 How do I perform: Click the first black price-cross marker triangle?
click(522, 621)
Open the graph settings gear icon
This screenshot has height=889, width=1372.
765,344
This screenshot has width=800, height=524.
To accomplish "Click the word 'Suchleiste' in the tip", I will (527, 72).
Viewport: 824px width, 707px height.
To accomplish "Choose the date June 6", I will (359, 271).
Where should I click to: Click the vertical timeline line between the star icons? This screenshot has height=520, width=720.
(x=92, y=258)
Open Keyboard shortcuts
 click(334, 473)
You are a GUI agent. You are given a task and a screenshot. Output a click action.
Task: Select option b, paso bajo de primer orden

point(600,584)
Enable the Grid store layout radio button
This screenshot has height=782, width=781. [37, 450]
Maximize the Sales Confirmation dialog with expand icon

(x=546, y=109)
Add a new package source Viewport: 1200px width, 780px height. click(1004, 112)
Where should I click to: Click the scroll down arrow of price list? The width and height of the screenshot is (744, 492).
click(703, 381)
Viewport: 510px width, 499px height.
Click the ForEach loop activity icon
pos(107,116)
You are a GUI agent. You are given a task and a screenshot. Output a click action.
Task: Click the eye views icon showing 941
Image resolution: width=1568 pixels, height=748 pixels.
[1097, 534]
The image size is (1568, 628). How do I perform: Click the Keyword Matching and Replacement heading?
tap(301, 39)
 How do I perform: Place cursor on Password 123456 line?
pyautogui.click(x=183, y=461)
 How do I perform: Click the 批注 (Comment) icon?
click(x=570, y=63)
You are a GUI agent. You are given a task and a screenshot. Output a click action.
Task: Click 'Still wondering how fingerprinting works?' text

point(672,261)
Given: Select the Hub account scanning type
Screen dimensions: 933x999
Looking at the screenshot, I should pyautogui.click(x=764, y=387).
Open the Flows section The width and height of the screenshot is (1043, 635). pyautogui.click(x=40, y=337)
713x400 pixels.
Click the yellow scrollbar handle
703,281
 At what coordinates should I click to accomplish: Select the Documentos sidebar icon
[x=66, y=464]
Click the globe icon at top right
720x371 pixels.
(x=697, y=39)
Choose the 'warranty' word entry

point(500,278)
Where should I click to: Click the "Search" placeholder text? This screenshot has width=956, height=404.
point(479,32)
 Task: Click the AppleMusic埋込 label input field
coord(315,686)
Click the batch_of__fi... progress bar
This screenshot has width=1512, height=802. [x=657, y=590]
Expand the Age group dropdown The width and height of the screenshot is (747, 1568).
----------
* Compito: Riscrivi tutte le righe dalla riga con "Add a new package" fino a quella con "click(703, 381)" compresa, richieste incluse. Moltiplica per 1,6 le coordinate dei clic nelle risposte e arrotonda all'intero più vicino, con le metà per eccesso.

* Risposta:
Add a new package source Viewport: 1200px width, 780px height. click(1606, 179)
Where should I click to: Click the scroll down arrow of price list? The width and height of the screenshot is (744, 492).
click(1125, 610)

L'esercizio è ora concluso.